What if we could make entirely new bodies?

Modular Body

The Modular Body is an online science fiction story. Cornelis Vlasman is a biologist who begins experimenting with organic materials. From this, OSCAR is born, a living organism built from human cells.

This prototype is a vulnerable organism the size of your hand. It consists of clickable organ modules and is kept alive with Cornelis’ blood. But, without an immune system requires continual vaccinations.

Cornelis demonstrates that it is possible to create modular life. He uses stem cells to reprogram, grow, and print human tissue. As the line between human and machine fades, OSCAR creates new possibilities for life. Imagine if we could replace worn out organs with a “clickable” new one.
What if you could engineer your body?

Circumventive Organs

With the introduction of bio-printing, new organs could become a reality. The ability to replicate and print cells would mean different cells could be joined to create new organs. This would enable us to create Frankenstein-esque hybrid organs using different body parts – or even those from a different species. Naturally, this would take millions of years. Or be impossible.

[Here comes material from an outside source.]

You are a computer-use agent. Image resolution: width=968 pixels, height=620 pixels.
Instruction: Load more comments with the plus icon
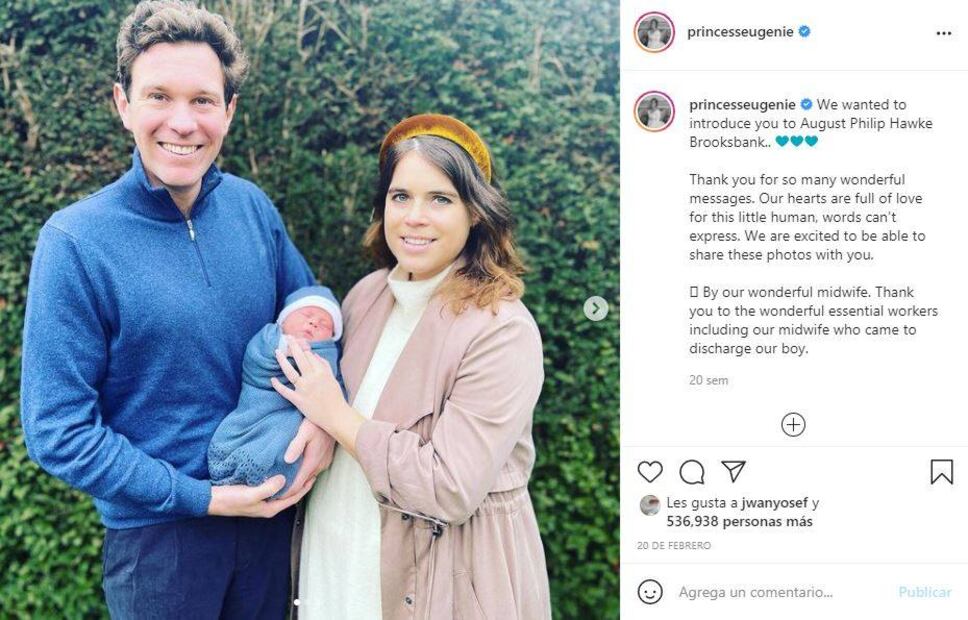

Circumventive Organs showcases three examples of how animal-human organs could create new medical possibilities.

The first, a defibrillating organ using cells from an electric eel. These discharge an electric current when the heart goes into attack.

The second, an organ using rattlesnake muscles. These release mucus from the respiratory system of a person with cystic fibrosis into the stomach.

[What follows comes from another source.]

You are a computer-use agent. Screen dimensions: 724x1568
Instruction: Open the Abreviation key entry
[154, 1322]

The third, uses the saliva gland of a leech. This releases anticoagulant when it detects pressure of a forming blood clot to avoid strokes.
What if we could mimic an organ on a chip?

Organ-on-a-Chip

These tiny creations are highly effective at mimicking the function of real human organs. Whether this be a heart, intestine, kidney or lung, each organ-on-a-chip replicates a real organ. It mimics the physical motions and flow seen in the human body that are crucial for organ function.

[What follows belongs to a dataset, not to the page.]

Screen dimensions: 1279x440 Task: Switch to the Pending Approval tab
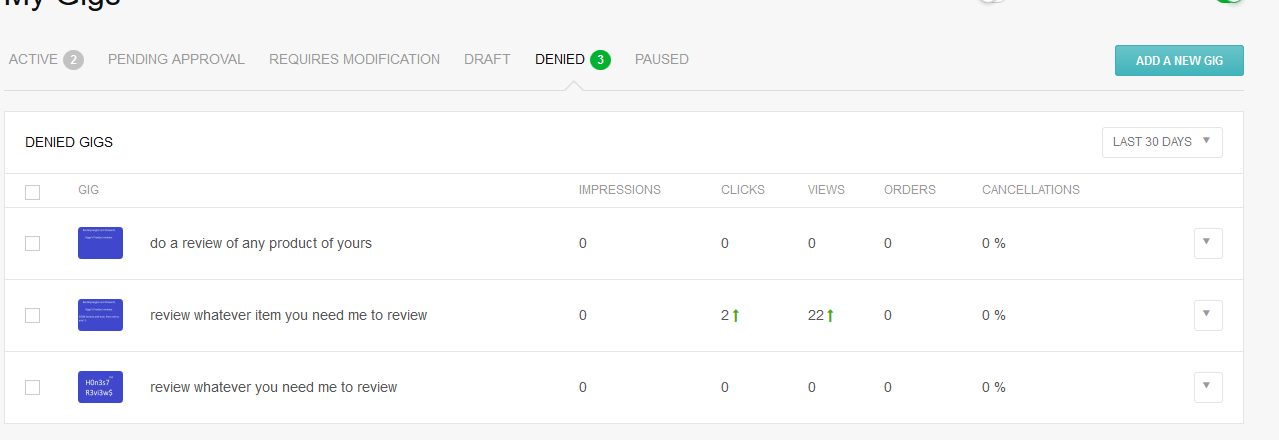click(176, 60)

Why might we need organ replicates on this scale? Researchers can use these chips to investigate and develop better drugs and medicines. At UniSA, Benjamin Thierry and his team are using organs-on-chips to investigate the impact of radiotherapy on our bodies.
What if your ability to repair had no limit?

Spray-on-Skin

Aerosol-delivered cell-clusters – sounds surreal right? Spray-on-skin was patented by Professor Fiona Wood in 1993. It is mostly used to greatly reduce permanent scarring in burns victims. Healthy skin cells from the burn patient are cultured and sprayed onto the wound. The skin cells then grow on the individual.

Wound Healing Injection

You’d think the best way to improve skin healing would be to put something on it – you know, like a cream or an ointment. But let’s flip that, and work our way from the inside out.

A new approach uses an injection of antibodies that mops up a protein called flightless. This is normally produced by our skin during inflammation and wound healing. Studies show skin healing can be restored by removing excess flightless. This is particularly useful on wounds that don’t heal. This research is being carried out by Professor Allison Cowin at UniSA.

Hydrogel Dressing

When you think silver, you might think of jewellery or cutlery. But could it help to heal our skin?

Silver nanoparticles can be used in wound healing. Applied as a gel dressing, they break down antibiotic-resistant bacteria. The particles help to regulate inflammation while promoting tissue growth.

This research is being carried out by a research team at UniSA’s Future Industries Institute (Dr Zlatko Kopecki, Professor Allison Cowin and Professor Krasimir Vasilev).

Fake Blood

Some things are okay to fake, like blood.

Developed at UniSA, it’s used in testing face masks, this artificial blood ensures masks are 100% safe for frontline health workers.

3D Printed Feet

Are you good at thinking on your feet?

Podiatry students need around 1000 hours of clinical practice over their degree. These 3D printed feet – complete with calluses, corns and fake toenails – enable UniSA podiatary students to fine-tune their skills.